EXERCISE — Take every line from the material that has the word "magnifier" in it.

PROVIDED ENTRIES —

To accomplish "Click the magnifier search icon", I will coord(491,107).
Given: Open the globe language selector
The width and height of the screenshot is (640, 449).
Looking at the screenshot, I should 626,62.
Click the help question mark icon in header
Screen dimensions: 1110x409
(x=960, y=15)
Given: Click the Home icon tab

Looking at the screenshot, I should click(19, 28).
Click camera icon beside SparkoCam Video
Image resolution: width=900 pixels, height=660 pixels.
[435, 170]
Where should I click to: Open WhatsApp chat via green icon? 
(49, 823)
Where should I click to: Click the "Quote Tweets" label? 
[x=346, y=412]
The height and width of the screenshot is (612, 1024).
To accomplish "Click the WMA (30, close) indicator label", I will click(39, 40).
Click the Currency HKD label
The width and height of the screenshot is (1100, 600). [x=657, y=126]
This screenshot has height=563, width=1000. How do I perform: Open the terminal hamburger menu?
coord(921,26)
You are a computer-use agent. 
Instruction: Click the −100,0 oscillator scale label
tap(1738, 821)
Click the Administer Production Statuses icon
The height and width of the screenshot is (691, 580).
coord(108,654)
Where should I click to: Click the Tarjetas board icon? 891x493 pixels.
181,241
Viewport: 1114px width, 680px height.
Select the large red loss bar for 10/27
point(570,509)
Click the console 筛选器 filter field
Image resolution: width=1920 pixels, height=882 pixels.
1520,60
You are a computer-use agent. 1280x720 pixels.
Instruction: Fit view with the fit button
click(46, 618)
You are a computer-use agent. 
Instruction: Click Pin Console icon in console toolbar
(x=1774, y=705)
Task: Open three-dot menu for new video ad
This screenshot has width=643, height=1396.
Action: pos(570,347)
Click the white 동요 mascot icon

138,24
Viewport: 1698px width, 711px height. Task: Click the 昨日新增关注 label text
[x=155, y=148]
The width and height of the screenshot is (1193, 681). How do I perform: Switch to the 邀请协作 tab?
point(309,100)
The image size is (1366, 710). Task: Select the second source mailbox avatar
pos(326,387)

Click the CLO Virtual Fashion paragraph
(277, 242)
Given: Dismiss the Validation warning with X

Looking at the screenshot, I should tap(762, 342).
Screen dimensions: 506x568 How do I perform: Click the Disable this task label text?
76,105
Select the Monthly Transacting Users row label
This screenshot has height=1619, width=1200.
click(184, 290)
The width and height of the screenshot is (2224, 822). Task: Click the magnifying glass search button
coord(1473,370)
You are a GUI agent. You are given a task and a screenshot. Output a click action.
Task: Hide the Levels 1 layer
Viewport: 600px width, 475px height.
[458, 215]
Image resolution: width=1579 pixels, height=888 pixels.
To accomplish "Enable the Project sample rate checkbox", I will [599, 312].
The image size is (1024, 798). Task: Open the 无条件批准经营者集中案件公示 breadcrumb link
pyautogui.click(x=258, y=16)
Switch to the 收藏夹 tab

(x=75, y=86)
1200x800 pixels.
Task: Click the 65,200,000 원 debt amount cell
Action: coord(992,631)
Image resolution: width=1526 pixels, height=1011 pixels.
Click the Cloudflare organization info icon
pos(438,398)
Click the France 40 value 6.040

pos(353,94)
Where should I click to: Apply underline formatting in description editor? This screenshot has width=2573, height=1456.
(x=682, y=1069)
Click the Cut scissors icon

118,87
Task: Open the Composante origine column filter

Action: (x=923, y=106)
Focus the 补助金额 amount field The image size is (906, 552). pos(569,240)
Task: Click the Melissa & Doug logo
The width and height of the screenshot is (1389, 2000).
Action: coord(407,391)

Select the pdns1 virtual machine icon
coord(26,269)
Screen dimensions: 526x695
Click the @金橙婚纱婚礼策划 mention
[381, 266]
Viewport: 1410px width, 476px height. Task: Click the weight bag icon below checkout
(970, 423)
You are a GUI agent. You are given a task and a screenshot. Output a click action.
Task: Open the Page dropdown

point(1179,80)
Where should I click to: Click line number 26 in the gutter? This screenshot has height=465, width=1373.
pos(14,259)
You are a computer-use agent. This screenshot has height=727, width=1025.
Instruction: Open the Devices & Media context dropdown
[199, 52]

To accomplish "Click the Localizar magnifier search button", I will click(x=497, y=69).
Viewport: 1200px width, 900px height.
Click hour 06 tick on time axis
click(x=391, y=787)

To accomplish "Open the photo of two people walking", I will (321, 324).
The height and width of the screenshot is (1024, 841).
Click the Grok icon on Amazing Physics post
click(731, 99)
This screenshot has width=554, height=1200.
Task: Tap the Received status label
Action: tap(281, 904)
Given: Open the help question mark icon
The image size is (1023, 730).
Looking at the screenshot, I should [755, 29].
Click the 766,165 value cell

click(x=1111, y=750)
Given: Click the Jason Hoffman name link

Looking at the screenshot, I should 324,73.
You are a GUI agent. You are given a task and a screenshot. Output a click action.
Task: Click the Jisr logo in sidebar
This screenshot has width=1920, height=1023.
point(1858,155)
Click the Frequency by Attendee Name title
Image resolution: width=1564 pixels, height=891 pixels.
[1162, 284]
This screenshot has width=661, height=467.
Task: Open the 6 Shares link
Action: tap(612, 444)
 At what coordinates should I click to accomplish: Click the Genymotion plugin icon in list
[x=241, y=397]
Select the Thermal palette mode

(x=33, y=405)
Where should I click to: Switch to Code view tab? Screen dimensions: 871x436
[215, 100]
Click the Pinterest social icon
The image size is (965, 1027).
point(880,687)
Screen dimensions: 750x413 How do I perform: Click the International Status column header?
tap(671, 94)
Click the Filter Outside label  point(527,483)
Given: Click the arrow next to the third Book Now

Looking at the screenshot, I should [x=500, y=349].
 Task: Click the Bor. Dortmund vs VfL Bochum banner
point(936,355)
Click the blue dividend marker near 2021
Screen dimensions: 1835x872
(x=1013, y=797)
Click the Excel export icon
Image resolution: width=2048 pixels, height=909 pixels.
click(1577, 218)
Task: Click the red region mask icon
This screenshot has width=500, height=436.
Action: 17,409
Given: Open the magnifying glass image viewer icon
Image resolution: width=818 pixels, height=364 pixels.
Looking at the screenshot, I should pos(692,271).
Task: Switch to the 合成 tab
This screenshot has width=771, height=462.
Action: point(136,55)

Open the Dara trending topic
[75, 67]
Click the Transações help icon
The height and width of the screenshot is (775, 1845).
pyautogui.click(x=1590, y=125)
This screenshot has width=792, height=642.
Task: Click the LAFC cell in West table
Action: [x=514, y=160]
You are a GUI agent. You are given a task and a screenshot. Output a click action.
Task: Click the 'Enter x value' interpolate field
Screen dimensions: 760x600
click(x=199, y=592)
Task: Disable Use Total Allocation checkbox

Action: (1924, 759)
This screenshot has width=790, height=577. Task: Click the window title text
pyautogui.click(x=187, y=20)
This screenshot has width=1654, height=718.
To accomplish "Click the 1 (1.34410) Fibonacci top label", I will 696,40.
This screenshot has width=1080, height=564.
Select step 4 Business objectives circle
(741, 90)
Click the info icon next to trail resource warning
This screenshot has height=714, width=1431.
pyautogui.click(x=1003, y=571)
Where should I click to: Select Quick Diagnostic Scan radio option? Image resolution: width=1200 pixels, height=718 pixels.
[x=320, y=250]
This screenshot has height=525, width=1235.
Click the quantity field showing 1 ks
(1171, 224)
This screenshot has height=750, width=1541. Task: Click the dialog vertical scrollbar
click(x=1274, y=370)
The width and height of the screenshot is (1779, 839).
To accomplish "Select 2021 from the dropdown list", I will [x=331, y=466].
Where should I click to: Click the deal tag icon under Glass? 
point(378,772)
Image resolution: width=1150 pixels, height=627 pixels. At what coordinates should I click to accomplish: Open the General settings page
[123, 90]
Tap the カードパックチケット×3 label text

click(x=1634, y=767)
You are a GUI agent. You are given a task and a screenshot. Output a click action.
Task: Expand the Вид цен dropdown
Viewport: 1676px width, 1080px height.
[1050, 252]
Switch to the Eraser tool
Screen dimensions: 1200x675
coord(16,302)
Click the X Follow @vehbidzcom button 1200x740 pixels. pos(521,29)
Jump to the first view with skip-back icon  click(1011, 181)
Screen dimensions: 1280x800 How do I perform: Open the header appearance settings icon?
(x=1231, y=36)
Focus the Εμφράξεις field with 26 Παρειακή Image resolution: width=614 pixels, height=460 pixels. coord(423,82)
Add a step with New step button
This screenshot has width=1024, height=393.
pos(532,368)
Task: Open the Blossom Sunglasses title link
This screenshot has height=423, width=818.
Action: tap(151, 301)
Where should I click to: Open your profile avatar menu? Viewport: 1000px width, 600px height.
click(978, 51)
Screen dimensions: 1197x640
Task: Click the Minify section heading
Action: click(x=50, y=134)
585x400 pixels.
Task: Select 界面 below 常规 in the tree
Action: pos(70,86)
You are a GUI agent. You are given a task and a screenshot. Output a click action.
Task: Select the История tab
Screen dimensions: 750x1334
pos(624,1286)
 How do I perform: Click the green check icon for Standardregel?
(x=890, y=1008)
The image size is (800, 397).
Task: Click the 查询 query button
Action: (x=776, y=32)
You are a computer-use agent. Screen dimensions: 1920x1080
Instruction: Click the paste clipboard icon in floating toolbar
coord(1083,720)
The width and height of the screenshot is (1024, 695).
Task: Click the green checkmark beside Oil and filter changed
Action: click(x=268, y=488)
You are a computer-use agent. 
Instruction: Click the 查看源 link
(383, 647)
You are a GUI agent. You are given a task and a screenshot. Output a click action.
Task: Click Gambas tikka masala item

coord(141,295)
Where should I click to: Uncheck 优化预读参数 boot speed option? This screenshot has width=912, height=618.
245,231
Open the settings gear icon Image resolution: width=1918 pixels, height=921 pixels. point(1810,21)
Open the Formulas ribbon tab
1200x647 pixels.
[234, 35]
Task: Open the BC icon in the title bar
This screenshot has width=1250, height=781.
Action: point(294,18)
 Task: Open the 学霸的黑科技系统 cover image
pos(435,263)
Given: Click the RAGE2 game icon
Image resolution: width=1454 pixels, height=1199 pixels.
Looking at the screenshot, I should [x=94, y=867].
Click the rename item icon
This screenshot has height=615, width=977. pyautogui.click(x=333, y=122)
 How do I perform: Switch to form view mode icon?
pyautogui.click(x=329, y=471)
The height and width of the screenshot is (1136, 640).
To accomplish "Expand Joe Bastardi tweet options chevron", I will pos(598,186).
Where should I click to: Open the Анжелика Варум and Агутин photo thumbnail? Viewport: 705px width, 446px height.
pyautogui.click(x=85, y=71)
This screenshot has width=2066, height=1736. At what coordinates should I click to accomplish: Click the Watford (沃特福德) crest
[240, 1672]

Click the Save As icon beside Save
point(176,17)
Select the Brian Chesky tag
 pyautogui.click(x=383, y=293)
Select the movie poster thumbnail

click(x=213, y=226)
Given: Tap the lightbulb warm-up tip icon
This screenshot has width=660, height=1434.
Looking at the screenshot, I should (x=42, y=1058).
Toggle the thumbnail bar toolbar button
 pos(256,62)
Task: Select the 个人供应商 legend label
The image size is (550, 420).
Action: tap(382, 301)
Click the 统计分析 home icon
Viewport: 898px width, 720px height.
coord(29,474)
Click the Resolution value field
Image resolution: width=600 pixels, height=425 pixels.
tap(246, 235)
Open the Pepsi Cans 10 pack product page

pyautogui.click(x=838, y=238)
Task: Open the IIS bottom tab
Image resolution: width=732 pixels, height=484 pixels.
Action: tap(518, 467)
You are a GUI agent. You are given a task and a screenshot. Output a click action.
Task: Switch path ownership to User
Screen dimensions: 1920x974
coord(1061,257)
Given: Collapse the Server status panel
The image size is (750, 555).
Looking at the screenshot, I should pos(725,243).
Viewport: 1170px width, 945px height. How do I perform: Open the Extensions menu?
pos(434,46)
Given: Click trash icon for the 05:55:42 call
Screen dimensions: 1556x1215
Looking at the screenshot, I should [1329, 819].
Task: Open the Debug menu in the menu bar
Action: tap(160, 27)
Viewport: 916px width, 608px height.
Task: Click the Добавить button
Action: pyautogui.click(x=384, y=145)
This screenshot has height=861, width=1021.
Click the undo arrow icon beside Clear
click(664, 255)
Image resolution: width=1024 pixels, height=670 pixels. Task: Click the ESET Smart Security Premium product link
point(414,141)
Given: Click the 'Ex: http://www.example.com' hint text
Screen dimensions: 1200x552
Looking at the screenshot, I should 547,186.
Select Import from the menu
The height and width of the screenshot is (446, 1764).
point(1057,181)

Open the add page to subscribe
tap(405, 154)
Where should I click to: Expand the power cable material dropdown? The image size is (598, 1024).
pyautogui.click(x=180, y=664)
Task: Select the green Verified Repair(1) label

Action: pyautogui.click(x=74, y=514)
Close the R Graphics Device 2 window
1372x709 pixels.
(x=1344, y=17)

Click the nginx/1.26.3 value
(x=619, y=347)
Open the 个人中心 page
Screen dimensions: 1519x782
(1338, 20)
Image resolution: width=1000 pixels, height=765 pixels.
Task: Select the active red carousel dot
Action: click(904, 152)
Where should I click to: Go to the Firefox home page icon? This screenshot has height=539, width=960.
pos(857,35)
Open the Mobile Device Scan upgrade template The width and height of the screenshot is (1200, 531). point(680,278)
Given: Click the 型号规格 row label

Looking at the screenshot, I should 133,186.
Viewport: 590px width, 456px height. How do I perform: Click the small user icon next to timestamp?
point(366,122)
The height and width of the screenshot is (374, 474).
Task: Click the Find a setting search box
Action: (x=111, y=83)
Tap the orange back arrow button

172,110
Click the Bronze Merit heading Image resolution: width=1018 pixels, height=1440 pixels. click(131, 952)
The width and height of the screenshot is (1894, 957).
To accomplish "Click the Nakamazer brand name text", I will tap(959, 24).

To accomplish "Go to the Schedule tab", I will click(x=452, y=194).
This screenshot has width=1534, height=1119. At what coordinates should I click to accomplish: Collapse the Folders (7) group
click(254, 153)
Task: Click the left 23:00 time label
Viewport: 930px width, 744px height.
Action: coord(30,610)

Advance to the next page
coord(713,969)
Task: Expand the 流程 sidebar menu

RESULT OF THE TASK —
To accomplish "Click the magnifier search icon", I will coord(491,107).
To accomplish "Click the Localizar magnifier search button", I will click(x=497, y=69).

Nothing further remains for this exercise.